In reality, though, there were no other test subjects. A computer controlled the other characters, and after a few minutes of playing fairly, it abruptly stopped passing the ball back to the subject. The subject was then forced to sit and watch the characters on the display gleefully pass the ball between themselves without ever passing it back – in other words, laboratory-style rejection.

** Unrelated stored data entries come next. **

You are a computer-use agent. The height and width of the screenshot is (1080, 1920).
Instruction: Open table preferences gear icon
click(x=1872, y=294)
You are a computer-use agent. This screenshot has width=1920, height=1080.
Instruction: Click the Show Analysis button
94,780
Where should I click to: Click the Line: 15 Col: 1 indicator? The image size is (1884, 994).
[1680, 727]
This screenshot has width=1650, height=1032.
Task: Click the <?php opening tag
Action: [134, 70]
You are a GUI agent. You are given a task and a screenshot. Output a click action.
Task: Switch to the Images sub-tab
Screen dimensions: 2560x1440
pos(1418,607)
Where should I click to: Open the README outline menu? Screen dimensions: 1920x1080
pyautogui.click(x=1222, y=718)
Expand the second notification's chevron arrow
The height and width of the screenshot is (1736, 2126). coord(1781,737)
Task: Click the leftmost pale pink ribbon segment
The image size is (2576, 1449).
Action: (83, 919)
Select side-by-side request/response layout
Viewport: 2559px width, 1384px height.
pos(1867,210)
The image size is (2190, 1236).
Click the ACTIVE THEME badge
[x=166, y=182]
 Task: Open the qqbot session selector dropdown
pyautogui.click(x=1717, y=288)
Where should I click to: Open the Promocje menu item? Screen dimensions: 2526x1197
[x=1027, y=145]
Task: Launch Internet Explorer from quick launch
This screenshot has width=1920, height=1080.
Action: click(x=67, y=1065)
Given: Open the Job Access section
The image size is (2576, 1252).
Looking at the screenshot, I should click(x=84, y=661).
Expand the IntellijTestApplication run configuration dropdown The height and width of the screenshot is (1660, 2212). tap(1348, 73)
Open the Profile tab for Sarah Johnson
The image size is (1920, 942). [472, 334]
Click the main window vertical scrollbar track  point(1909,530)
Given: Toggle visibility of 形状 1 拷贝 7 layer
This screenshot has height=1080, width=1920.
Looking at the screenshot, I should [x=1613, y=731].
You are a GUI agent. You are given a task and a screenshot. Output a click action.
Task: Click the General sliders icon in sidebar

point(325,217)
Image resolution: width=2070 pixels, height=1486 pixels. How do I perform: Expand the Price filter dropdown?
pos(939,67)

When the game made subjects feel rejected, the scanner found that neurons in an area of the brain known as the anterior cingulate cortex, or ACG, fired.

If you could push your hands through the middle top of your skull, peeling apart the two lobes of your brain, a bulbous structure, almost in the middle of your head, would pop out; that would be the ACG.

The ACG plays a role in processing emotion and empathy and, as a 1998 study confirmed in dramatic fashion by shooting lasers at subjects, it also fires neurons when you experience physical pain. The UCLA scientists concluded that, from the brain’s standpoint, there is little difference between physical pain and emotional pain.

If the brain doesn’t distinguish between physical pain and emotional pain, then those of us who have a high tolerance for one must also have a high tolerance for the other. So, before I go on my next date, perhaps all I need are a few boxing lessons.